Prompt: Please return the lines below verbatim, beginning at the one that has "Click the green -R13,861 discount amount" and stopping after the one that has "Open Plans &", and add no other lines.

Information:
--- --- ---
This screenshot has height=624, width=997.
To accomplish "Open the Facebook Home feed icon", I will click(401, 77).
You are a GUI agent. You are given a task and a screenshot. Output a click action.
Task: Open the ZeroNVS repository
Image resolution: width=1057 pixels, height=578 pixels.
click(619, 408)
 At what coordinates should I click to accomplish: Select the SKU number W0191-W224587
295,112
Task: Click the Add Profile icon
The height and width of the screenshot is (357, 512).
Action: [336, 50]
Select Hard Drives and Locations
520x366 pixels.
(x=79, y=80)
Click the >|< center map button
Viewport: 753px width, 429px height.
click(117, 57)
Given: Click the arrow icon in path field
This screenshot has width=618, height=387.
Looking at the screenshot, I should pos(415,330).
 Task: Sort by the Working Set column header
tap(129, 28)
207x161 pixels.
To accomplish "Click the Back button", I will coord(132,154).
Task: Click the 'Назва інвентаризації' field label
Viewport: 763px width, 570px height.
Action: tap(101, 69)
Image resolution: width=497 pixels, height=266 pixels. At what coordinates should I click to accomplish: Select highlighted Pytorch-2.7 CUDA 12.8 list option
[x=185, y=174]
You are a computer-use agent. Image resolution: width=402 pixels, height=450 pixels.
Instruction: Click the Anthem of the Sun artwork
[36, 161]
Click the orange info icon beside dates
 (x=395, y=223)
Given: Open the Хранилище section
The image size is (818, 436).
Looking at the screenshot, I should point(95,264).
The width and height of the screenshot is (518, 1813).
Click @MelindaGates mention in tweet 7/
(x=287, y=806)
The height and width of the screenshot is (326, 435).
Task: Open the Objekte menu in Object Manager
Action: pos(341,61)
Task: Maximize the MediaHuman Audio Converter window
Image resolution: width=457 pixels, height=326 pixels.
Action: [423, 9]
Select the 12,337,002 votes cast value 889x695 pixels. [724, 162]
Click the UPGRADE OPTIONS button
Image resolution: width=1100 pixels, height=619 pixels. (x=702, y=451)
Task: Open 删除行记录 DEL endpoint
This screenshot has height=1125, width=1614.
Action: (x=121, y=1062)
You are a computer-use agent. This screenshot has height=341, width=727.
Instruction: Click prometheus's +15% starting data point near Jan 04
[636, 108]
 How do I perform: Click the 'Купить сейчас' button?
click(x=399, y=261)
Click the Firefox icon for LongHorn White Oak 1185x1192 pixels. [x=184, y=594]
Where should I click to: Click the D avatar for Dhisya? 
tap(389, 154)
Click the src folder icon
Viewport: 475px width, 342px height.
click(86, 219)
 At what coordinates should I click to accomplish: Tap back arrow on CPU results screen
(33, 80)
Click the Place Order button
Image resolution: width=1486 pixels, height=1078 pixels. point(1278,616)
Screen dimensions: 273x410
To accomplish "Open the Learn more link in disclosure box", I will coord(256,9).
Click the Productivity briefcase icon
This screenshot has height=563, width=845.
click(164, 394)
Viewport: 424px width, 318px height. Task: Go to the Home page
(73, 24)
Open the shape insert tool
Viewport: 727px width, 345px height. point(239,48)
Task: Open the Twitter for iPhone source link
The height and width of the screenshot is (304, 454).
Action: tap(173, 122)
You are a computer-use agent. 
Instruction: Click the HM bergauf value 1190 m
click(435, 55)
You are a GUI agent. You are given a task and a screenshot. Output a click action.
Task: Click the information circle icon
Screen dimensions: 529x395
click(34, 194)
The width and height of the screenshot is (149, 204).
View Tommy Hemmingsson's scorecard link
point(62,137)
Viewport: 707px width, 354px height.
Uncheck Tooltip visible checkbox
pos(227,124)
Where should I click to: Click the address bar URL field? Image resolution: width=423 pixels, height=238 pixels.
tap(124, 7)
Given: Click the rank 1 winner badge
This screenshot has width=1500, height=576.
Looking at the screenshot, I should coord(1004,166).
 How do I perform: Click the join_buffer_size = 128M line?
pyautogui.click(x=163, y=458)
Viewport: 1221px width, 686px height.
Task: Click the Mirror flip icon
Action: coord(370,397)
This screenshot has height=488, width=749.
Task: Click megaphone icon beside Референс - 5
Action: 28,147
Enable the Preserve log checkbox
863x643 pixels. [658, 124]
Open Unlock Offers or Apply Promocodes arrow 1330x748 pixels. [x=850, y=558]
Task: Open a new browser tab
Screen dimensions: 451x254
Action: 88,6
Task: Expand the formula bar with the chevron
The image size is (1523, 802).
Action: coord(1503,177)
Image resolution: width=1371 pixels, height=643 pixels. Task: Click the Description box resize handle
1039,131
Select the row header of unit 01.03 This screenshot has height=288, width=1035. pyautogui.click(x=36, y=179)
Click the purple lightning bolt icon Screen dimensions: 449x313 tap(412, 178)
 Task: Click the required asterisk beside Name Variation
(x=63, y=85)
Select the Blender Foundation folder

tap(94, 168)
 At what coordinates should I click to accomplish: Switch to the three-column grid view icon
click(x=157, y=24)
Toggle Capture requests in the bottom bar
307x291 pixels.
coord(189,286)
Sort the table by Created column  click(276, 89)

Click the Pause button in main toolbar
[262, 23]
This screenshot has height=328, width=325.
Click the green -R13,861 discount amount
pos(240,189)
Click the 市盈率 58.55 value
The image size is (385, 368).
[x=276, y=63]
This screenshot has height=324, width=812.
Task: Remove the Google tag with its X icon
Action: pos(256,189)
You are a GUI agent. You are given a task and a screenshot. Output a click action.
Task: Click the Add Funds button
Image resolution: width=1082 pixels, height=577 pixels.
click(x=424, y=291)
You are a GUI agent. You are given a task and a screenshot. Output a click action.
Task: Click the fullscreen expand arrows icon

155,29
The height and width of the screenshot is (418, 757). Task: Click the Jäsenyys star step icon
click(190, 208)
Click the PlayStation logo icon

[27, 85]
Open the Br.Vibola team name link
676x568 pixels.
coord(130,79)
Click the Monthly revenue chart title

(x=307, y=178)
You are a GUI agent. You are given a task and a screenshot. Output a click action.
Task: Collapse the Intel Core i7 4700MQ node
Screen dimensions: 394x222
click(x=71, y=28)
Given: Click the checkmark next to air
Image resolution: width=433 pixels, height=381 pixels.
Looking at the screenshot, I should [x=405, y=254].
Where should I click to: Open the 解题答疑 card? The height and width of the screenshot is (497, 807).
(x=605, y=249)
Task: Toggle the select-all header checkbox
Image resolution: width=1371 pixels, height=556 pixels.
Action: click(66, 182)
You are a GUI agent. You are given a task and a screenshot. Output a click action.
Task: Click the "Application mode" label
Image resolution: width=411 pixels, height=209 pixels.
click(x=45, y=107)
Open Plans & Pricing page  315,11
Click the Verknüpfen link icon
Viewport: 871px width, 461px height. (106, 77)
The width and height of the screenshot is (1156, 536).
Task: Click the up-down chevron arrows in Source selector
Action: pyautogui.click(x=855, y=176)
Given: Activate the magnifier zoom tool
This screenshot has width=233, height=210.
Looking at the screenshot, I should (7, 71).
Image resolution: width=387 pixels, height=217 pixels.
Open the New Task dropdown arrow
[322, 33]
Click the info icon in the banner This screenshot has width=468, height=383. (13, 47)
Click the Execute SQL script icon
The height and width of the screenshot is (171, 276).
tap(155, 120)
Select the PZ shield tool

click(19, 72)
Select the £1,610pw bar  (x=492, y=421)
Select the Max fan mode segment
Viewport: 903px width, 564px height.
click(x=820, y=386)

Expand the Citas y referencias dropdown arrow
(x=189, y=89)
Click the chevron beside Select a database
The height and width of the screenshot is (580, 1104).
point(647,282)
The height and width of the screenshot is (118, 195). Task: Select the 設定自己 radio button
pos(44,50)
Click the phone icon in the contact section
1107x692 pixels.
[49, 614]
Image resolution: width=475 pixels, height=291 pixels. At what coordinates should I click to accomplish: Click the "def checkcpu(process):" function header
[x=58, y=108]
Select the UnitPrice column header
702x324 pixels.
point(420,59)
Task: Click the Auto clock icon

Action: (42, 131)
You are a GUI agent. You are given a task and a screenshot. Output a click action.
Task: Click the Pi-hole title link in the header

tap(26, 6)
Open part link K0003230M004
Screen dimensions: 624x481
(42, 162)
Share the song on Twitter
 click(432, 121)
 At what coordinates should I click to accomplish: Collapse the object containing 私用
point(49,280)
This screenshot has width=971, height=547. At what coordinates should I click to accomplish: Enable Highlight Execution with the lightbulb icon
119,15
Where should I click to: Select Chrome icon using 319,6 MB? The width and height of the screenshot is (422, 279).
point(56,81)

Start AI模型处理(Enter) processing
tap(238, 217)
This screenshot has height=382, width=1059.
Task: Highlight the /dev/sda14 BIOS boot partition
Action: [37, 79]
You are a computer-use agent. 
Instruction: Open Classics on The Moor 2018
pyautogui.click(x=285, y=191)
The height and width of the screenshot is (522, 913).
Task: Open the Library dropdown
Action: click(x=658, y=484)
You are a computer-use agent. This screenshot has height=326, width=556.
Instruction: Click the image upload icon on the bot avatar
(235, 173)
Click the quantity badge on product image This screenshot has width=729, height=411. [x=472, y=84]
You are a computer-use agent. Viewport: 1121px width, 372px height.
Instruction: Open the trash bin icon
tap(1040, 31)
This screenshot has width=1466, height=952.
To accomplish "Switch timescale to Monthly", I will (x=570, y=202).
--- --- ---
Finished task:
Click the green -R13,861 discount amount
pos(240,189)
Click the 市盈率 58.55 value
The image size is (385, 368).
[x=276, y=63]
This screenshot has height=324, width=812.
Task: Remove the Google tag with its X icon
Action: pos(256,189)
You are a GUI agent. You are given a task and a screenshot. Output a click action.
Task: Click the Add Funds button
Image resolution: width=1082 pixels, height=577 pixels.
click(x=424, y=291)
You are a GUI agent. You are given a task and a screenshot. Output a click action.
Task: Click the fullscreen expand arrows icon

155,29
The height and width of the screenshot is (418, 757). Task: Click the Jäsenyys star step icon
click(190, 208)
Click the PlayStation logo icon

[27, 85]
Open the Br.Vibola team name link
676x568 pixels.
coord(130,79)
Click the Monthly revenue chart title

(x=307, y=178)
You are a GUI agent. You are given a task and a screenshot. Output a click action.
Task: Collapse the Intel Core i7 4700MQ node
Screen dimensions: 394x222
click(x=71, y=28)
Given: Click the checkmark next to air
Image resolution: width=433 pixels, height=381 pixels.
Looking at the screenshot, I should [x=405, y=254].
Where should I click to: Open the 解题答疑 card? The height and width of the screenshot is (497, 807).
(x=605, y=249)
Task: Toggle the select-all header checkbox
Image resolution: width=1371 pixels, height=556 pixels.
Action: click(66, 182)
You are a GUI agent. You are given a task and a screenshot. Output a click action.
Task: Click the "Application mode" label
Image resolution: width=411 pixels, height=209 pixels.
click(x=45, y=107)
Open Plans & Pricing page  315,11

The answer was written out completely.